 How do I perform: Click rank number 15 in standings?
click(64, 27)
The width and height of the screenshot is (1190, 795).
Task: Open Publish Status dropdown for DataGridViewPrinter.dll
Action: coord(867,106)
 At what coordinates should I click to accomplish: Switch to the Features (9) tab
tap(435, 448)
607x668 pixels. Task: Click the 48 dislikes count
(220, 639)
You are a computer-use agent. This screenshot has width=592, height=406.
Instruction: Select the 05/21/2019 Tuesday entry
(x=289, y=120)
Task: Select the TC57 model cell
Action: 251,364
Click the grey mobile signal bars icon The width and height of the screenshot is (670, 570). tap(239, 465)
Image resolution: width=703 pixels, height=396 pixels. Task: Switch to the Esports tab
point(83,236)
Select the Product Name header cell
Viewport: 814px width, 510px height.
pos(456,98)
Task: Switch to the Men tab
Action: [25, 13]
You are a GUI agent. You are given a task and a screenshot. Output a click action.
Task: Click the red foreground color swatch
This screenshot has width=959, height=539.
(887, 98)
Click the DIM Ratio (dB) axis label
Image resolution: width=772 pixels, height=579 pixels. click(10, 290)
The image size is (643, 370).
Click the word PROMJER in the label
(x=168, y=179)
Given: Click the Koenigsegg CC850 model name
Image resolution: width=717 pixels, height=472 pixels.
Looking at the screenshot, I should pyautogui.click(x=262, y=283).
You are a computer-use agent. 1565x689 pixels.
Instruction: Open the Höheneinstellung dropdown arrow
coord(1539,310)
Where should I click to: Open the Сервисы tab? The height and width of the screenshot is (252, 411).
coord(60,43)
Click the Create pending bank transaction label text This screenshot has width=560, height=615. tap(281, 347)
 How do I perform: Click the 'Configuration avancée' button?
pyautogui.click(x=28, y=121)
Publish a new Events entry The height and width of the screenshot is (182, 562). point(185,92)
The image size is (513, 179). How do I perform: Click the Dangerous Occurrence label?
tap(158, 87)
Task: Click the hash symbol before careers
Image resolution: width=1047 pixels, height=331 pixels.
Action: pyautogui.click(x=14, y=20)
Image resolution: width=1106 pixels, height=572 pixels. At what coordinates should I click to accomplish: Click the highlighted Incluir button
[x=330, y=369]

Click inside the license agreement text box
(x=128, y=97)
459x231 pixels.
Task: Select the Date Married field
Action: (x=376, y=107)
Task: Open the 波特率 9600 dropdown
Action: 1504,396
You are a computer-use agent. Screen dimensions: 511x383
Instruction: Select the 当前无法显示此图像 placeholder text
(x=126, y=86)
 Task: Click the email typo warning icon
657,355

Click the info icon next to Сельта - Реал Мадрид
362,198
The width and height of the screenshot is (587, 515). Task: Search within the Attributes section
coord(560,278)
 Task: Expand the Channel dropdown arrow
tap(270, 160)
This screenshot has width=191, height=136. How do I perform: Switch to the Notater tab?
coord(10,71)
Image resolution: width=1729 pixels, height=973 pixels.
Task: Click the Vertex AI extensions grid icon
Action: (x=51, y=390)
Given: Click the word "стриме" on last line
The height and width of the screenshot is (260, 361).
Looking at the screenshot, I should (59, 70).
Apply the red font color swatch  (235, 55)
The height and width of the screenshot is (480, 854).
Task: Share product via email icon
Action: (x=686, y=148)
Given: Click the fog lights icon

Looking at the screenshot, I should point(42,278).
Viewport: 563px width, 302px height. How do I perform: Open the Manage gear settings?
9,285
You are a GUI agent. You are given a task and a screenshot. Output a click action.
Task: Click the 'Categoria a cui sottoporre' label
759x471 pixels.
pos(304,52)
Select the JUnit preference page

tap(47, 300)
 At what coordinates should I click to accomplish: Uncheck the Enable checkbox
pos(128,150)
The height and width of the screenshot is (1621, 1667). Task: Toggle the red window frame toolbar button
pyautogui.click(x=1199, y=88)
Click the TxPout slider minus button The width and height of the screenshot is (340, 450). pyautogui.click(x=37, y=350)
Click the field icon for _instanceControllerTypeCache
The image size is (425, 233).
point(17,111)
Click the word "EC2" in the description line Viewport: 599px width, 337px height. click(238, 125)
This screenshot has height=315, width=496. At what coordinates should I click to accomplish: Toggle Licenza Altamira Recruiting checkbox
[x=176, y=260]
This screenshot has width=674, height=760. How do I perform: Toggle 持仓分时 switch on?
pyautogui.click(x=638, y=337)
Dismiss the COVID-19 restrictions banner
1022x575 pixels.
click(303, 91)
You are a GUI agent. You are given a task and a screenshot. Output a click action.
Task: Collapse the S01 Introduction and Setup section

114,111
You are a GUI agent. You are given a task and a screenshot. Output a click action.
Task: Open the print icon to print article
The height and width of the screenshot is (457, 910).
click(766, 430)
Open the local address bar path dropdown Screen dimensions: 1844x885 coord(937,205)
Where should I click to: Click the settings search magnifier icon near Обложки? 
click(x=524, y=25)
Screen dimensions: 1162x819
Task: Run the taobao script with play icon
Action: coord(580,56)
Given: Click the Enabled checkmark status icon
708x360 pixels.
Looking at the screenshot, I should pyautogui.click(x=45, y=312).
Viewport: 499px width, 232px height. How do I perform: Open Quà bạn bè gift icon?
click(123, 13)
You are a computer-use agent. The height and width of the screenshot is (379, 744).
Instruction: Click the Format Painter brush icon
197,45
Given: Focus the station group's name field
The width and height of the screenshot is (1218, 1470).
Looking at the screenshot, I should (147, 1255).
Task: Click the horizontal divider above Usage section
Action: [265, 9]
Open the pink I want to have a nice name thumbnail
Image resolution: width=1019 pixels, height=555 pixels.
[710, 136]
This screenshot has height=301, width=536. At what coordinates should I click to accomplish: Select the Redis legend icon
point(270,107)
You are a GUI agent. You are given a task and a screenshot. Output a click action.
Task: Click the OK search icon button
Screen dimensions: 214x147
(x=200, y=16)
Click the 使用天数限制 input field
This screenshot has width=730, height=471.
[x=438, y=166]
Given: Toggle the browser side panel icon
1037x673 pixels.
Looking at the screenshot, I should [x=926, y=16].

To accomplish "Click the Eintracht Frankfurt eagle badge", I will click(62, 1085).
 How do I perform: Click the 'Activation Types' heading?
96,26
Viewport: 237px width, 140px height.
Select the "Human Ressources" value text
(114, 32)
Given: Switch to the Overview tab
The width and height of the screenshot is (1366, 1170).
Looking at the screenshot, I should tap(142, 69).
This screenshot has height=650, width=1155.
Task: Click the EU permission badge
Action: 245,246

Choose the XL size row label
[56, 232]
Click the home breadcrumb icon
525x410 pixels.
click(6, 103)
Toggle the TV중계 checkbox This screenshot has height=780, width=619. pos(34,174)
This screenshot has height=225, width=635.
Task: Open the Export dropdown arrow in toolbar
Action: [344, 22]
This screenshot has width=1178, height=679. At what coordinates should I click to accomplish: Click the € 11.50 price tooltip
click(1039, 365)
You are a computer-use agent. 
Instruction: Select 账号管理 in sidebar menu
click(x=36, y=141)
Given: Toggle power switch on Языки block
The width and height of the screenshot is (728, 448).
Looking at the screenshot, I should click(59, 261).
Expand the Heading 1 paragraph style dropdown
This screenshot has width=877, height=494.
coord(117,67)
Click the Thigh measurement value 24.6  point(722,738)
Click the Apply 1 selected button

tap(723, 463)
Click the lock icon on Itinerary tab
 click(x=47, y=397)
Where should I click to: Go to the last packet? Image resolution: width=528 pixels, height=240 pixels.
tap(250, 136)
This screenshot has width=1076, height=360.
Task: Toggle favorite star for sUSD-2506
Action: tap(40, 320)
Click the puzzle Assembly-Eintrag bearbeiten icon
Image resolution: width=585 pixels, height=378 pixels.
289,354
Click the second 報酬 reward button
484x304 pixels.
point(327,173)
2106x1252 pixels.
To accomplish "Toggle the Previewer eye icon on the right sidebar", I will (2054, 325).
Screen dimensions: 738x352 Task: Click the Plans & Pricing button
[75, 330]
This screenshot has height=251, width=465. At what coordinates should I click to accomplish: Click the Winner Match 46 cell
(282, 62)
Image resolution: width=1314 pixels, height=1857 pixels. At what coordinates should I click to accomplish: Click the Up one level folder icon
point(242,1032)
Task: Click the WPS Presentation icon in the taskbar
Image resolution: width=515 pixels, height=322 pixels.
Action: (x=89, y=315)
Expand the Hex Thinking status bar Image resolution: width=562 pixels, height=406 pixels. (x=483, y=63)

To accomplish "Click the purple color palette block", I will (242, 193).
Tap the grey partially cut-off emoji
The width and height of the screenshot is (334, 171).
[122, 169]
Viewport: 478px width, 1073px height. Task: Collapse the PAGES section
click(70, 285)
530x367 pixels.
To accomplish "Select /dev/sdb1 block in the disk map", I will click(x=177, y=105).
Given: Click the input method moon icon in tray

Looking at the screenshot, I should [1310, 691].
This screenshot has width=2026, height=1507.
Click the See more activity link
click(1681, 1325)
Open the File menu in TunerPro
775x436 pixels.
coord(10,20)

┄┄┄┄┄┄┄┄┄┄

**What you will do**
Write out each line of the items, from the very first through the line that contains "Click the grey", inclusive, as a numbered list with blank lines omitted.

**Exercise output**
1.  How do I perform: Click rank number 15 in standings?
2. click(64, 27)
3. The width and height of the screenshot is (1190, 795).
4. Task: Open Publish Status dropdown for DataGridViewPrinter.dll
5. Action: coord(867,106)
6.  At what coordinates should I click to accomplish: Switch to the Features (9) tab
7. tap(435, 448)
8. 607x668 pixels. Task: Click the 48 dislikes count
9. (220, 639)
10. You are a computer-use agent. This screenshot has width=592, height=406.
11. Instruction: Select the 05/21/2019 Tuesday entry
12. (x=289, y=120)
13. Task: Select the TC57 model cell
14. Action: 251,364
15. Click the grey mobile signal bars icon The width and height of the screenshot is (670, 570). tap(239, 465)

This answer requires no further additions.